- Born: 22 January 1984 (age 42) Pandharpur, Maharashtra, India
- Occupations: Writer; Director;
- Years active: 2008–present
- Known for: Marathi cinema Ringan, Youngraad, Kaagar

= Makarand Mane =

Film director (b. 1984)

Makarand Mane (born 22 January 1984) is a Marathi film director best known for Ringan. He is associated with many National Award winning films.

==Early life==
Mane was born in Pandharpur, Maharashtra, India. He completed his schooling from Akluj and moved to Lonavala near Pune for junior college where he studied at Manashakti Prayog Kendra. In 2007 Mane graduated in Theater and Drama from Lalit Kala Kendra Pune.

==Career==
Mane was also the Chief Assistant Director to national award-winning filmmaker Rajiv Patil for 72 Miles and Vanshavel. Mane was later associate director to films like Lagna Pahave Karun, Bavare Prem He, and Mangalashtak Once More - the first film produced by Renu Desai.

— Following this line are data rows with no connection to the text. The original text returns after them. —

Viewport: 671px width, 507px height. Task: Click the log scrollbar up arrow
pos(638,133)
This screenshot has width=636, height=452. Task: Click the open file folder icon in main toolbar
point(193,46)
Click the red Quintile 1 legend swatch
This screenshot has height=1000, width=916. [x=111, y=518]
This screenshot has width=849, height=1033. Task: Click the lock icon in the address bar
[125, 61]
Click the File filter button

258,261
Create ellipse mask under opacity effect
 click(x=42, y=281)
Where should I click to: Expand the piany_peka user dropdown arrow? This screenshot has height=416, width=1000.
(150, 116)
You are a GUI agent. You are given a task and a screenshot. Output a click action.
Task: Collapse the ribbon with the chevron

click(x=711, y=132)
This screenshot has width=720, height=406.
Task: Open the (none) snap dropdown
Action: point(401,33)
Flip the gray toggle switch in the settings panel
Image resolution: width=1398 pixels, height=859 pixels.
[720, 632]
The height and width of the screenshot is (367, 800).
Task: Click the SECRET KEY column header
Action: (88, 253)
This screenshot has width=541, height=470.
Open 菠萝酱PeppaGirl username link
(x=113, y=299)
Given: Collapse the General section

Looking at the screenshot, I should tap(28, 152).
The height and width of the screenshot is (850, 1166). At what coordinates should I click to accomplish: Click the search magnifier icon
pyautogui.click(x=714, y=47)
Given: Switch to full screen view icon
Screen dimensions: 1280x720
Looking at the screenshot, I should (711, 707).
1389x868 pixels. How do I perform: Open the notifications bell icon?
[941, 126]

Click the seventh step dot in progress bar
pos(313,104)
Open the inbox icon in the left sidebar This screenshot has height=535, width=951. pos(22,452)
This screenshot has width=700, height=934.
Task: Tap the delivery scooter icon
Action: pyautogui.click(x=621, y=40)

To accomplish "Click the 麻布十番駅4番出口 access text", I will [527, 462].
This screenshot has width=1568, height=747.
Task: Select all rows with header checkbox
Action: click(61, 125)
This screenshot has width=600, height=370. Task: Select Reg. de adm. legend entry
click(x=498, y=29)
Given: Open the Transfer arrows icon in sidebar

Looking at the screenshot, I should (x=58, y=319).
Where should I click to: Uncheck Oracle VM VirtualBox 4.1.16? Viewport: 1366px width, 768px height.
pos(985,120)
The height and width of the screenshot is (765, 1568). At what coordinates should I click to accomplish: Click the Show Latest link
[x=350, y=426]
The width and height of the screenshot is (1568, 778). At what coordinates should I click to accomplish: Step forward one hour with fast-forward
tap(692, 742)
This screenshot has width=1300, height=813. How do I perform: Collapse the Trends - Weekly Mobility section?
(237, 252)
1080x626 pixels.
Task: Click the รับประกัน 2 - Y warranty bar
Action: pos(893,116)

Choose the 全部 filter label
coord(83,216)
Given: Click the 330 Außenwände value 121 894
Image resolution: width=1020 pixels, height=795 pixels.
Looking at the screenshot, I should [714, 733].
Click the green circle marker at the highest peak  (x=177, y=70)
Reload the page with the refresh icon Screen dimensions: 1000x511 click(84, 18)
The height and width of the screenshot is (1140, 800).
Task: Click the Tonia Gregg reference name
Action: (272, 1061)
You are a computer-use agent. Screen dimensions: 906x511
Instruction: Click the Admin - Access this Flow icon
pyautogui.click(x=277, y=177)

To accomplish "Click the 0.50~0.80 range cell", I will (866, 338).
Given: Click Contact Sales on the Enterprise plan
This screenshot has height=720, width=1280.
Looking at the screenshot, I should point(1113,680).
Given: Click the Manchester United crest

Ringan was his first feature film as a director, released in 2015. The film Ringan was widely accepted and critically acclaimed. Ringan won the National Film Award for Best Feature Film in Marathi at the 63rd National Film Awards.

Post success of Ringan, Makarand directed Youngraad highlighting the social issue on the importance of education. This was also the first Marathi production of Phantom Films Mane is now onto his third film, titled Kaagar, a drama about relationships. Starring Sairat actress Rinku Rajguru, Kaagar is Rinku's second film following the success of Sairat.

==Filmography==
- Baaplyok (as director)
- Ringan (2015) (as director)
- Youngraad (as director)
- Kaagar (as director)
- Lagna Pahave Karun (as associate director)
- Bavare Prem He (as associate director)
- Mangalashtak Once More (as associate director)
- 72 Miles (as assistant director)
- Vanshavel (as assistant director)

==Awards and accolades==
Mane has won two Filmfare Awards - Best Debut Director and Best Story, both for Ringan. Mane was honored with the Director's Vision Award at the 14th Stuttgart Film Festival and Ringan was an entry in the 19th International Children's Film Festival of India.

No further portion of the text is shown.